Another day, another fan in an NBA arena got tossed for talking slick to a player. During Wednesday night’s game against the Thunder in Oklahoma City, Denver Nuggets guard Austin Rivers had two fans removed from their seats for nonstop heckling of his family.
Rivers is the son of former NBA player and Philadelphia 76ers head coach Doc Rivers. His sister, Callie Rivers, is the wife of 76ers guard Seth Curry and sister-in-law to Golden State Warriors star Steph Curry.
Austin spoke about the incident in his postgame comments.

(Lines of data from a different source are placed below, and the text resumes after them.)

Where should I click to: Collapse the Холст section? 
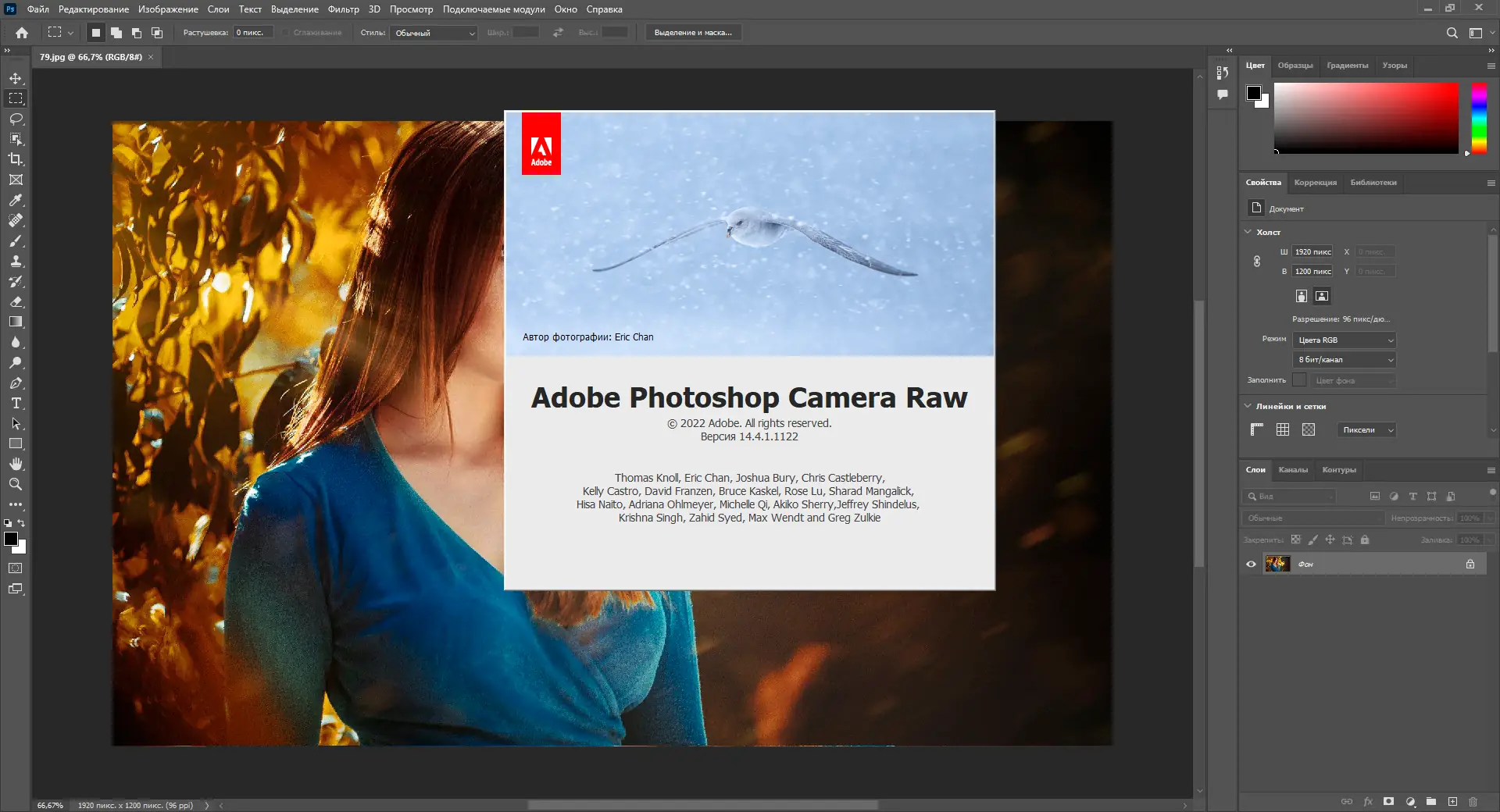coord(1248,232)
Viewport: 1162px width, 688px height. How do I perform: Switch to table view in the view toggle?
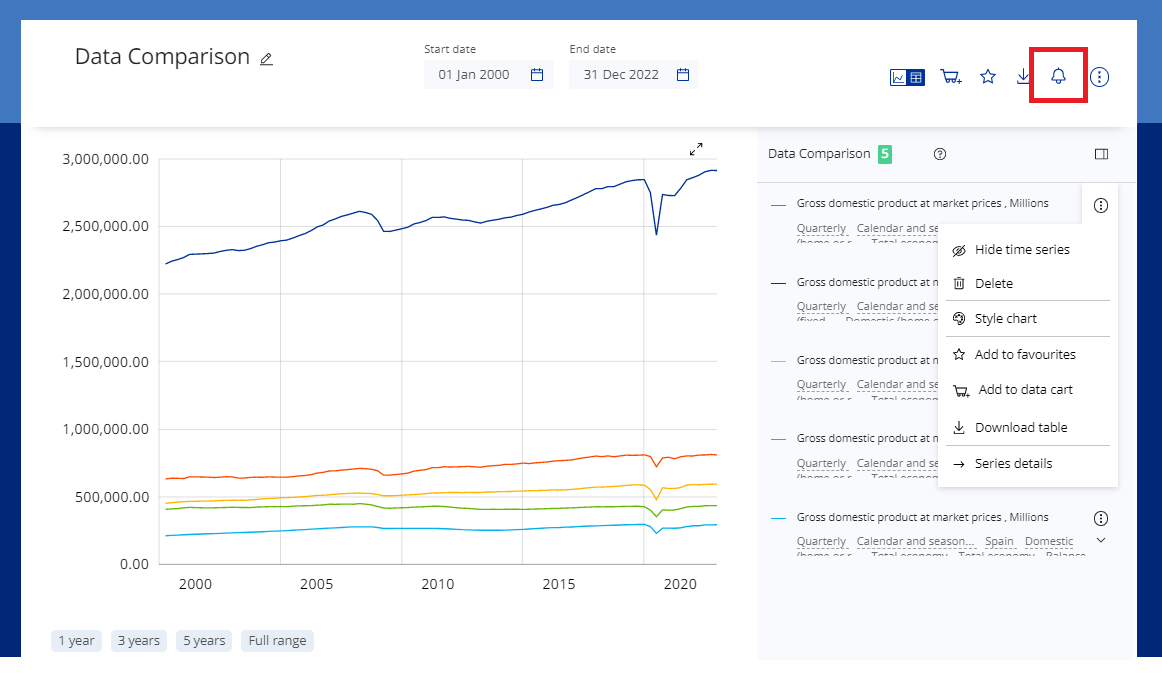click(917, 77)
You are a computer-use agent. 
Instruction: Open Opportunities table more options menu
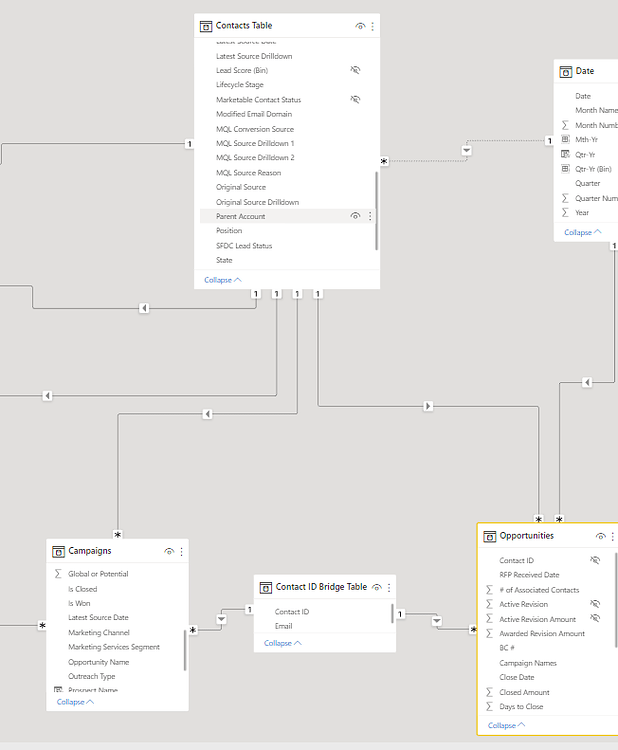tap(613, 536)
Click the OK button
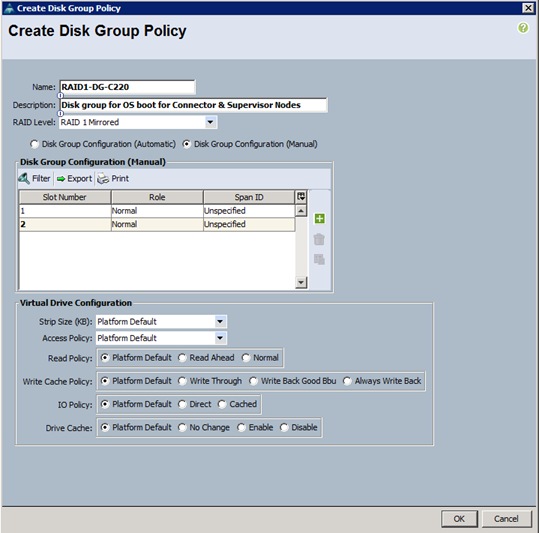The image size is (539, 533). click(x=459, y=519)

“They were just talking about my family the whole night,” Rivers said after the game. “I’ll take a lot, you know, I do take a lot. I’ve been taking a lot of heat since I’ve been, what, eighth grade just because of who my father is [Sixers head coach Doc Rivers], so people like to talk. You got little punks like that that sit courtside and get real bold because they, I don’t know, they feel special and they think they’re cool, talking to someone like me. I don’t know what they’re doing, I don’t know who they are. Bunch of nobodies just talking. I don’t even care to give them attention. But clowns be clowns.”
Athletes being heckled in arenas and stadiums is nothing new. This has been going on since sports became were invented. The idea that adults spend money to attend an event that is supposed to be something they enjoy to yell at other adults is asinine. But it is what it is.
That’s “fan” culture.
Most athletes are completely fine with the exchange once it stays within bounds. Heckle the opposing player of your favorite team for missing a shot or whatever on the court? Cool, nobody is tripping over that. But there is a line that you don’t cross. Everyone knows what that line is.

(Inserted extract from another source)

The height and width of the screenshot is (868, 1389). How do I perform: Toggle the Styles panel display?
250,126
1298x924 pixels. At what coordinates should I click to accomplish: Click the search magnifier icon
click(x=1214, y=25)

If you wouldn’t say it to said player’s face on the street, then you know you shouldn’t say it. Going after players’ families, etc. is crossing the line. There is no need for that. Honestly it’s weak. The only reason fans engage in this type of behavior is because they know the players can’t do anything to them.
“I don’t want to be portrayed or try to make myself sound like I’m some tough guy … None of those dudes would ever talk to me like that if I wasn’t on the basketball court,” Rivers said. “I don’t like people like that. Keep the same energy all the time. … You could talk trash, you could say ‘I suck,’ all that, that’s fair game. You’re talking about my family, like, what are we doing here? Imagine me showing up to where they work, and I’m just talking (crap) about their family the whole time, like while they’re trying to work. … A bunch of punks. I’m glad the refs threw them out otherwise, that’s where you get into a situation where I go over there and then it’s different.”

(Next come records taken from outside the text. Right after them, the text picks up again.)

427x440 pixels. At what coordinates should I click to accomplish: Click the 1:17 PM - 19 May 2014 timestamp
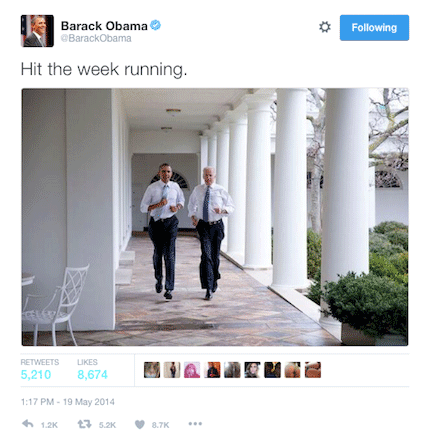pos(68,402)
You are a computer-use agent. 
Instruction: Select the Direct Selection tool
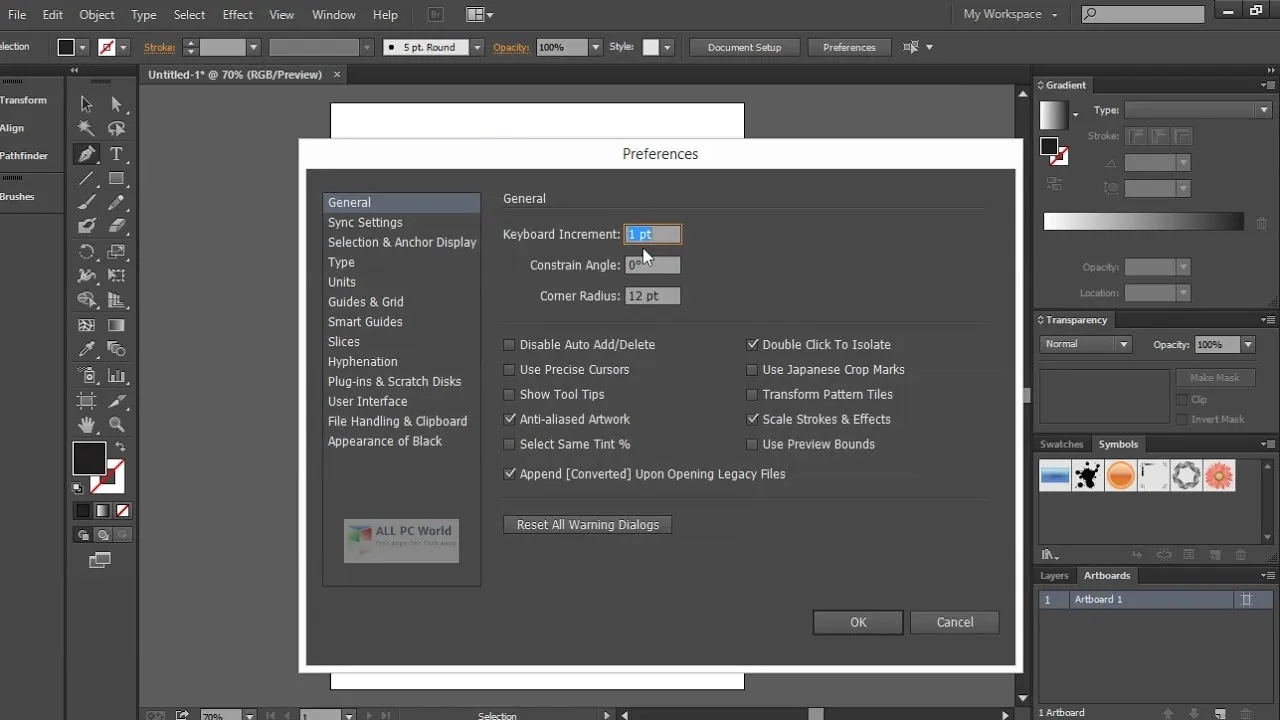(117, 102)
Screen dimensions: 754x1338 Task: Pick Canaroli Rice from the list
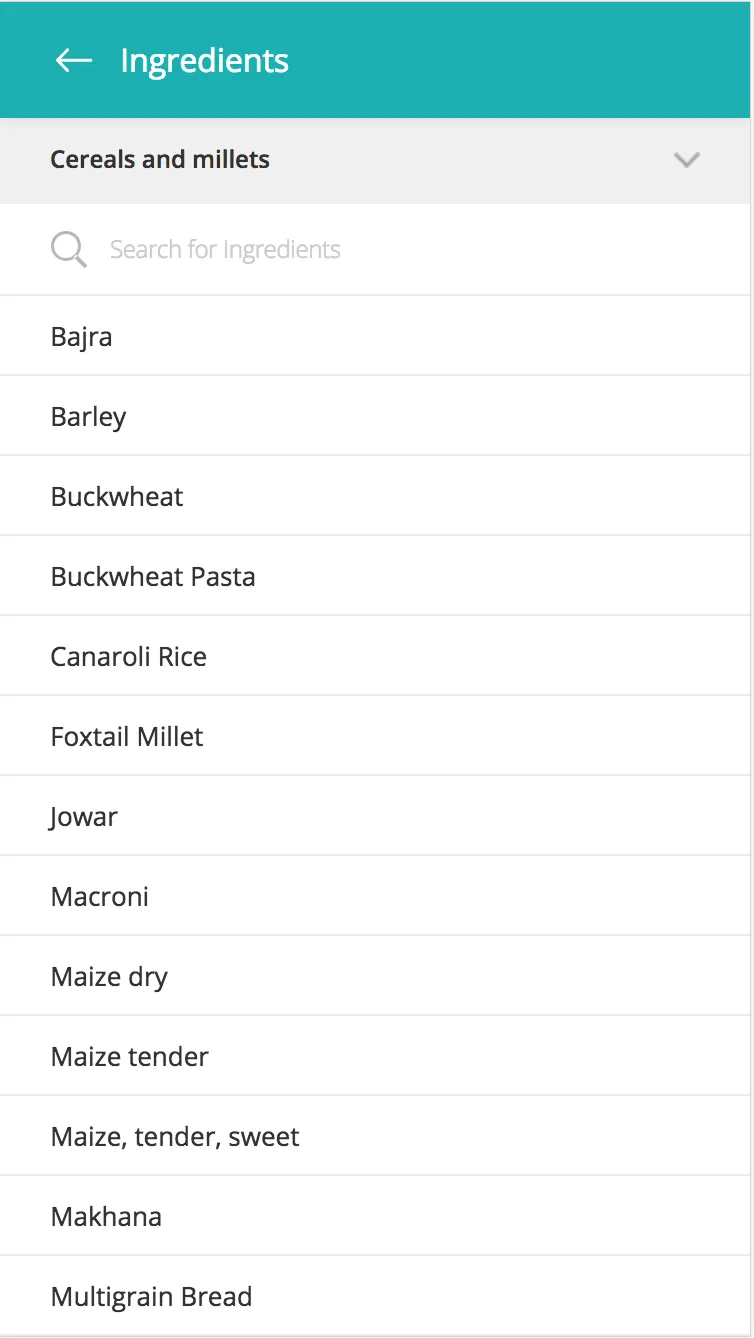click(x=129, y=657)
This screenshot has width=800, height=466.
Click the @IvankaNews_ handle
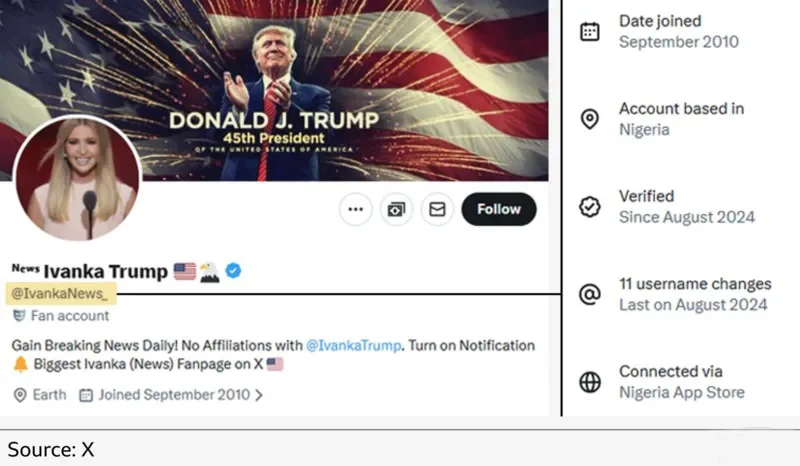[61, 293]
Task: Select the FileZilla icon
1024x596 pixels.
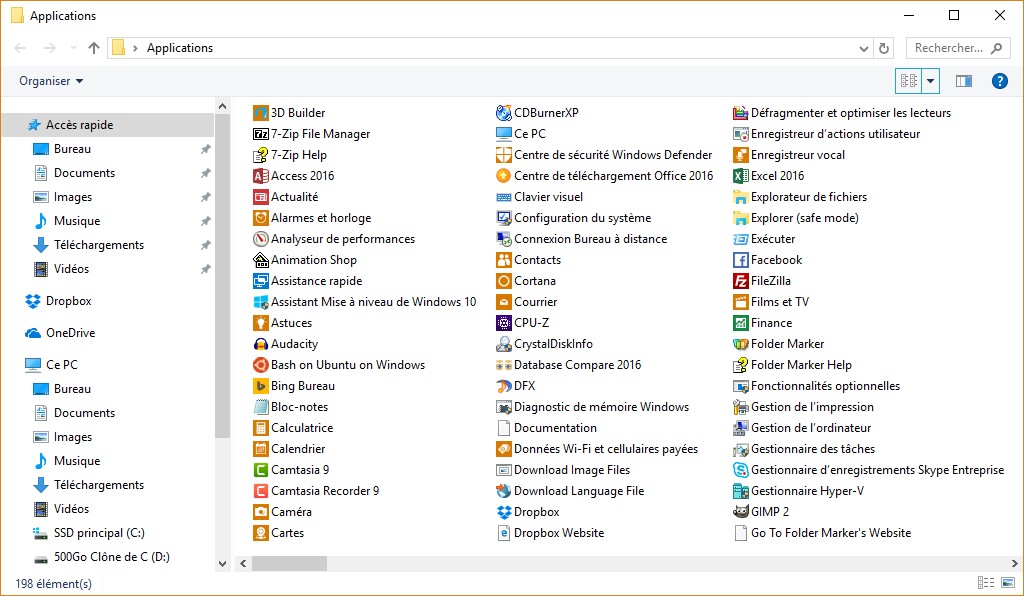Action: 741,281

The dynamics of fan-player interactions are always interesting to dissect, given who we are as a country and a society. Being able to afford entry into an arena does not also grant you the right to do whatever you feel.
Over the past several years the NBA has instructed players to immediately speak to an official anytime a fan does something objectionable and it’s the right course of action.
There’s a simple rule we all learned when we were young, and fans should follow it. Don’t start nothing, won’t be nothing.